A ilusão de uma trégua humanitária na Faixa de Gaza esconde uma realidade de violência contínua contra a população civil mais jovem. Um levantamento publicado pela Unicef nesta sexta-feira (19) revela que, desde o estabelecimento do suposto “cessar-fogo” no território palestino, a média de mortes infantis é de uma por dia. Os dados foram divulgados pelo jornalista Jamil Chade, no ICL Notícias.
No total, desde outubro de 2025, 265 crianças palestinas perderam a vida em Gaza. O porta-voz da agência da ONU para a infância, James Elder, classificou o cenário como “absurdo e devastador“, apontando que as vítimas foram atingidas em locais que deveriam ser seguros.
Crise de credibilidade internacional
O relatório da Unicef traz relatos de episódios ocorridos nesta semana, incluindo a morte de um menino de 13 anos baleado dentro de sua tenda e de um garoto de 5 anos vítima de um ataque israelense ao lado do pai. Uma menina de 12 anos foi atingida no peito por munição real disparada por um guindaste armado, e outra, de apenas 3 anos, foi baleada no rosto por um drone dentro de sua residência.
A frequência das ocorrências levou a organização a questionar a própria terminologia utilizada pela diplomacia internacional para definir o estágio atual do conflito.
Sequelas físicas e trauma crônico
Além das vítimas fatais, o levantamento aponta que mais de 400 crianças foram feridas no mesmo período, muitas delas com quadros graves que incluem hemorragias cerebrais, traumas abdominais e amputações. O atendimento médico adequado esbarra em restrições severas à entrada de medicamentos essenciais, o que eleva o risco de infecções e aumenta o sofrimento dos pacientes. Centenas de menores necessitam de evacuação médica urgente, mas não conseguem autorização para deixar a área.

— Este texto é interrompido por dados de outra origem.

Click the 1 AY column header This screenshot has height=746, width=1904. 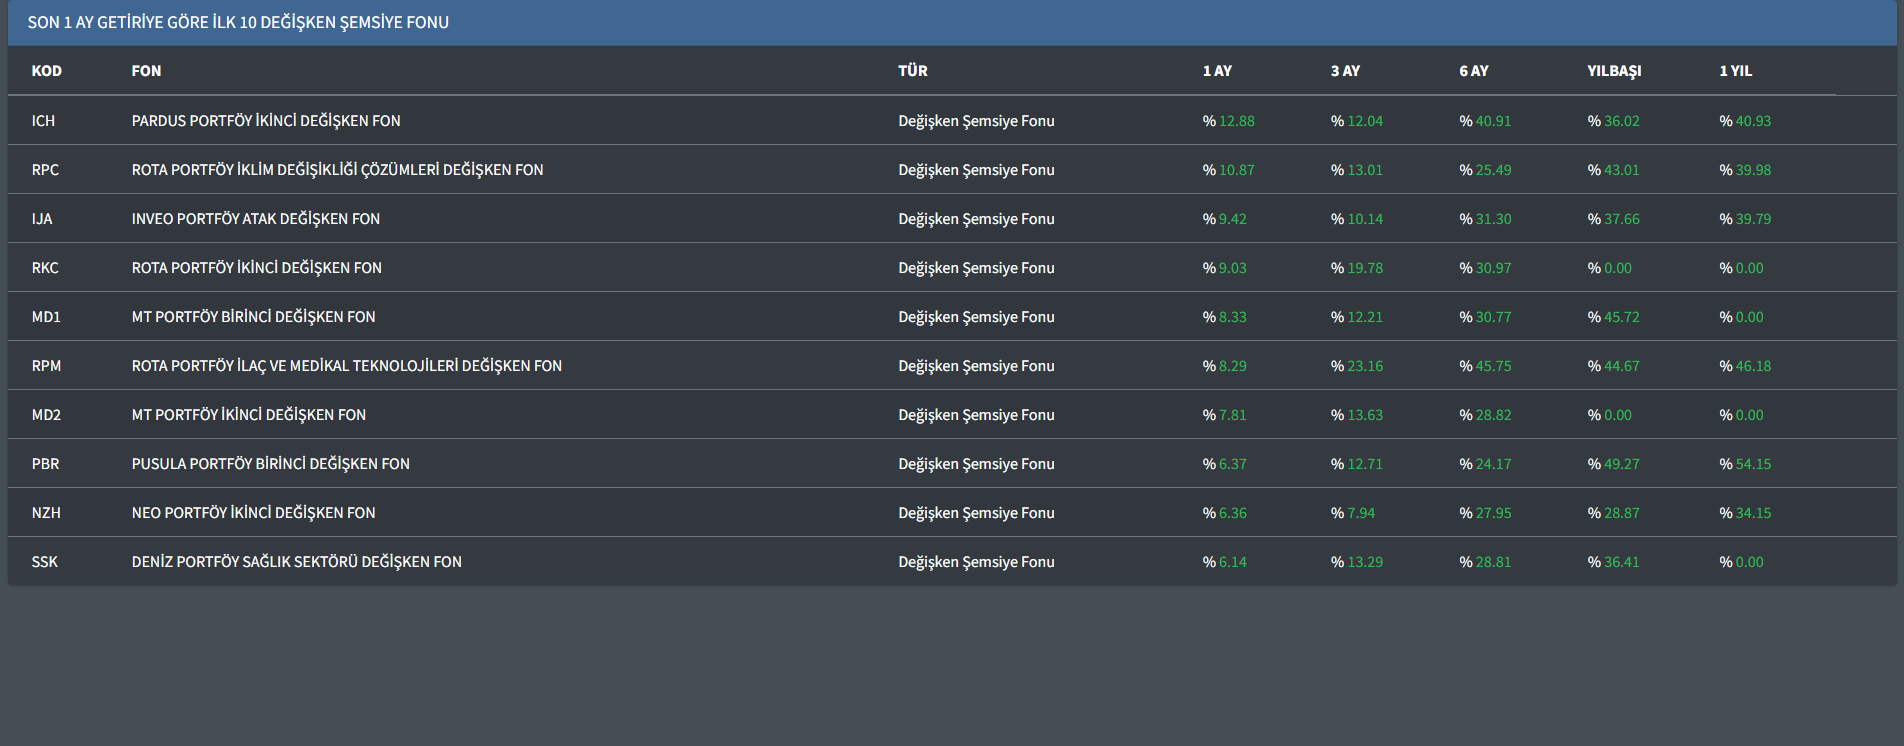1217,71
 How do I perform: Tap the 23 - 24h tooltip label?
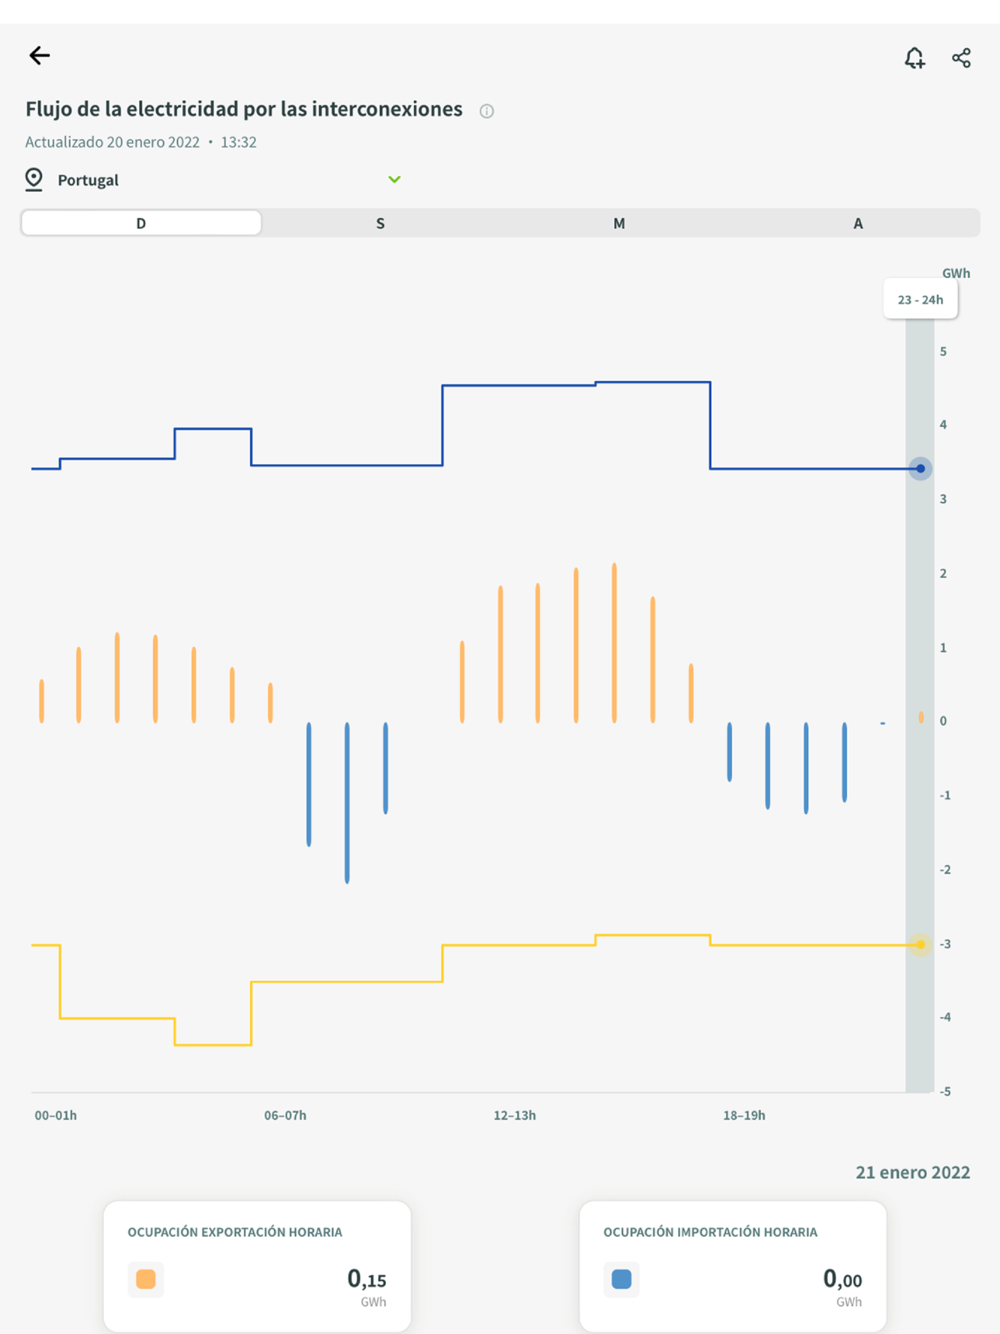920,300
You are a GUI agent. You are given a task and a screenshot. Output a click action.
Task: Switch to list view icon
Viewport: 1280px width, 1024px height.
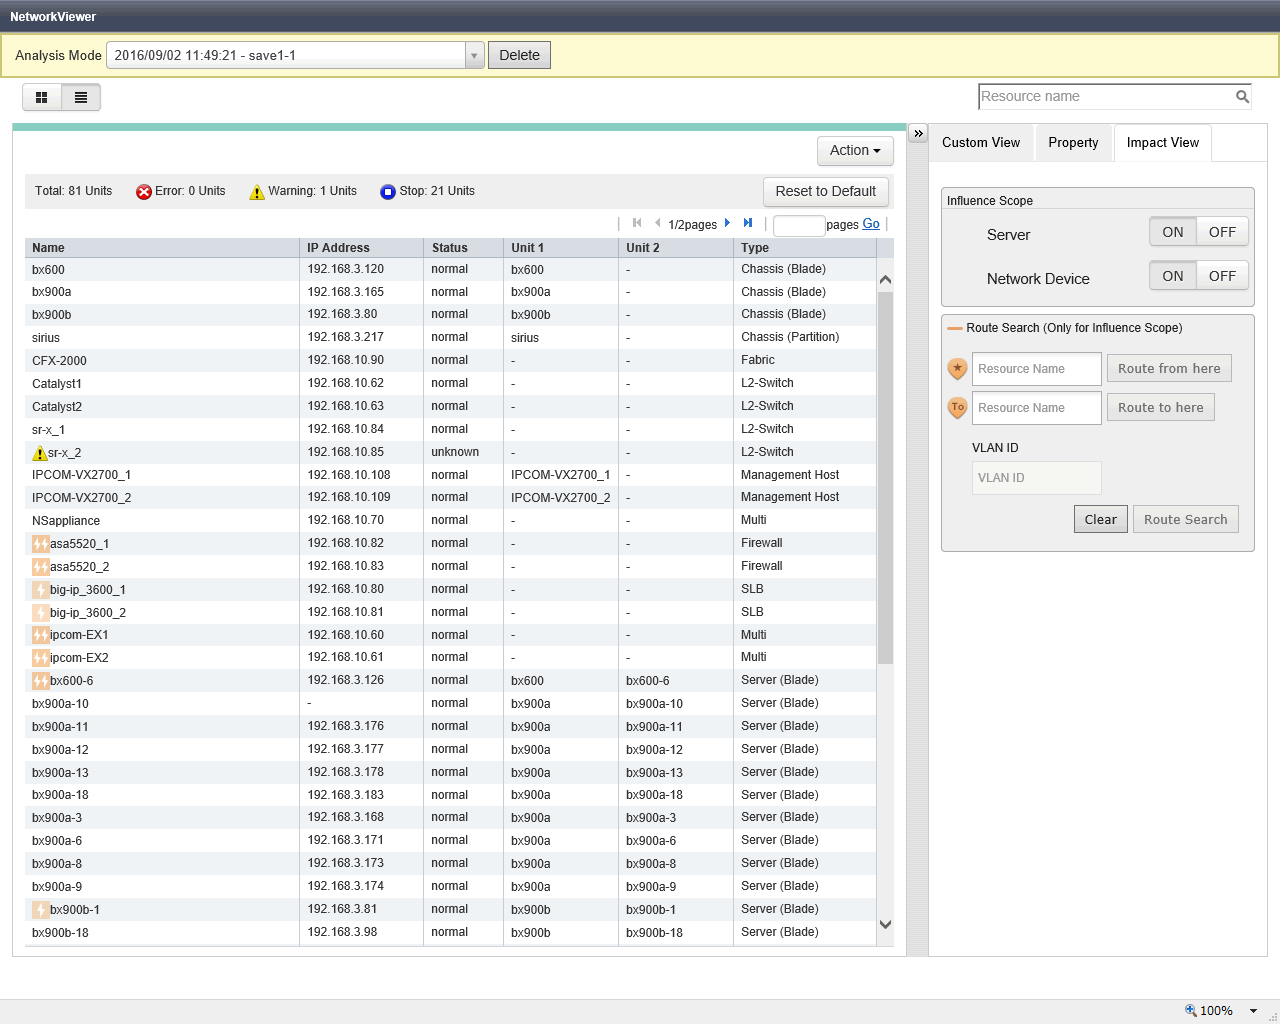coord(81,97)
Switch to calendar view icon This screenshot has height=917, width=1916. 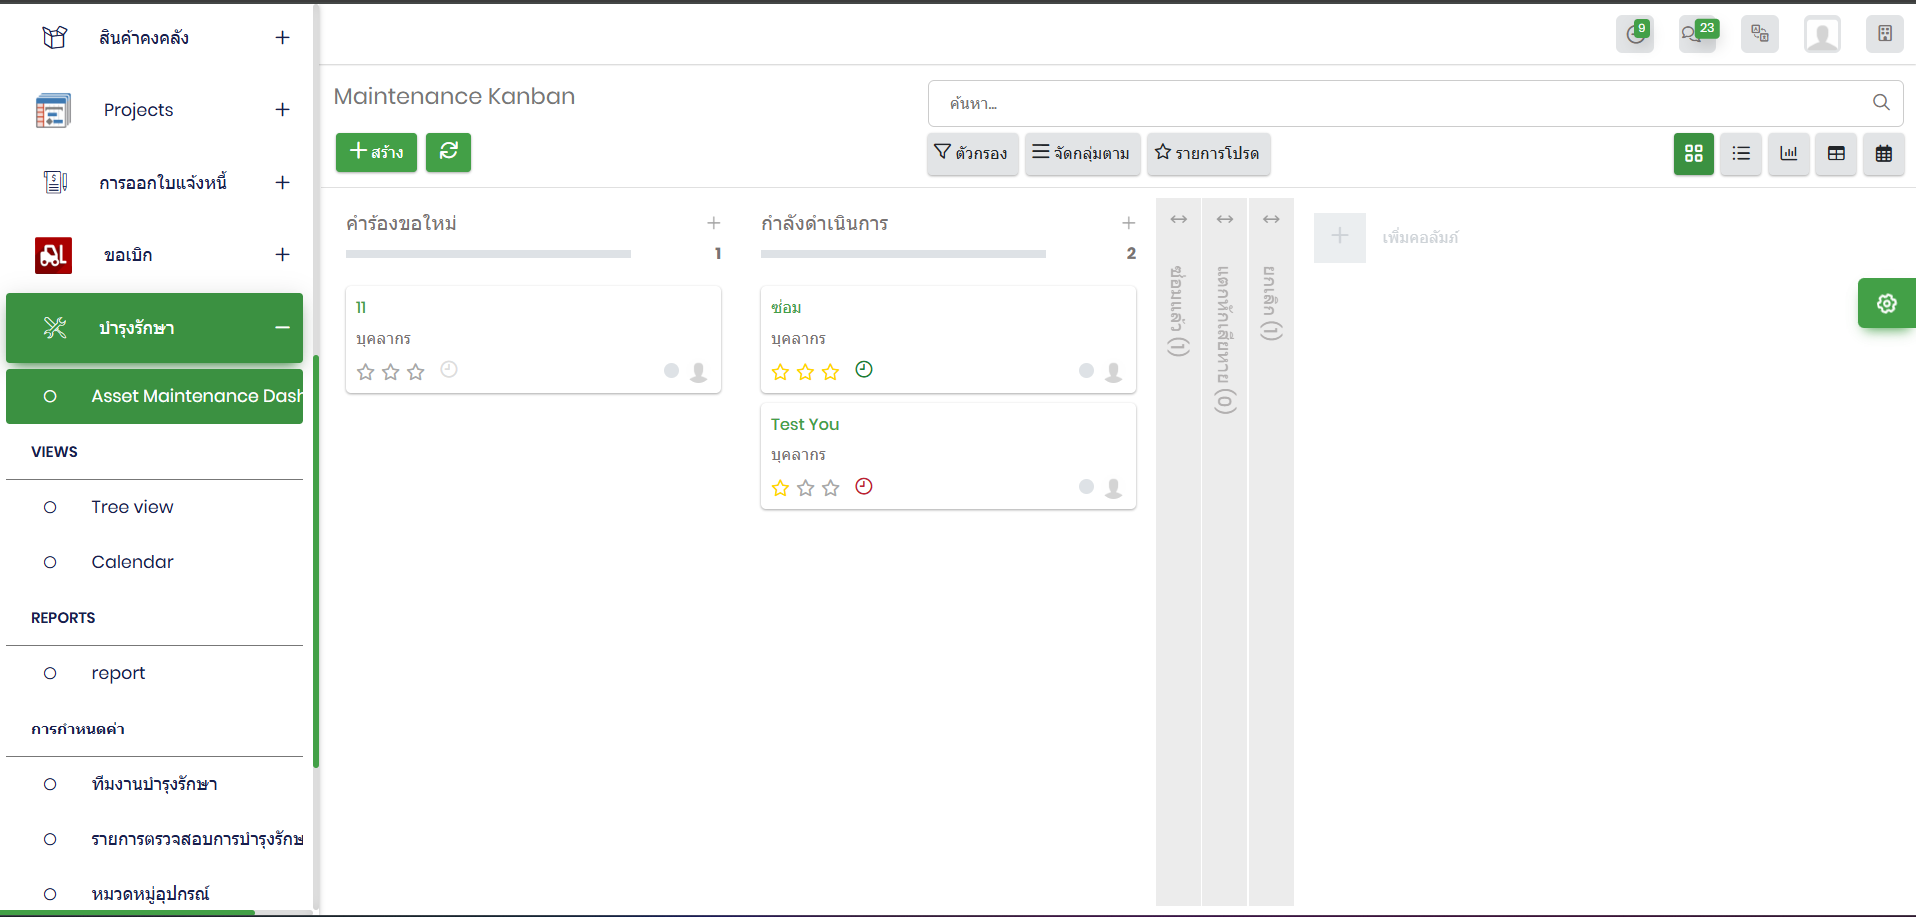tap(1883, 154)
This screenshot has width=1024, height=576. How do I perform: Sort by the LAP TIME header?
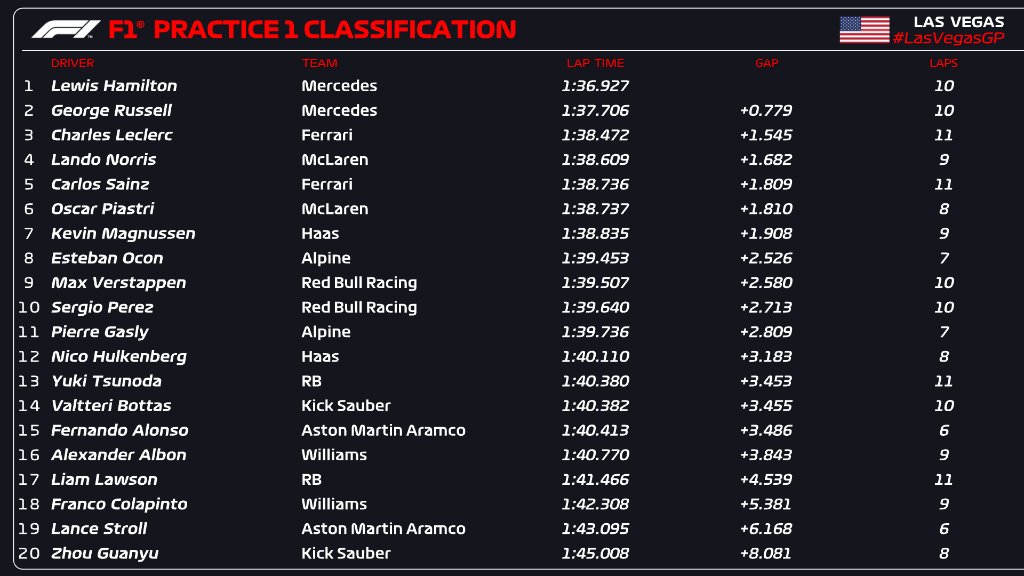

O impacto psicológico também é severo. De acordo com o relatório, o estado de alerta constante alterou o cotidiano e o desenvolvimento biológico dos menores na região, resultando em distúrbios de sono e agravamento de quadros de desnutrição devido à dificuldade de alimentação motivada pela angústia extrema.
Reflexos no Líbano e falta de vontade política
A crise humanitária decorrente dos confrontos na região estende-se também ao território libanês. A Unicef monitorou os efeitos das hostilidades no Líbano ao longo de um período de pouco mais de três meses. Desde o dia 2 de março, o balanço no país contabiliza 247 crianças mortas e 992 feridas, uma taxa média de 12 menores mortos ou mutilados diariamente, mesmo sob termos de cessar-fogo declarados.
Para a Unicef, a persistência desses indicadores reflete a omissão de órgãos de governança e de potências globais perante as normas do direito internacional. A entidade cobra uma reação assertiva dos governos contra o que define como a institucionalização da violência contra menores.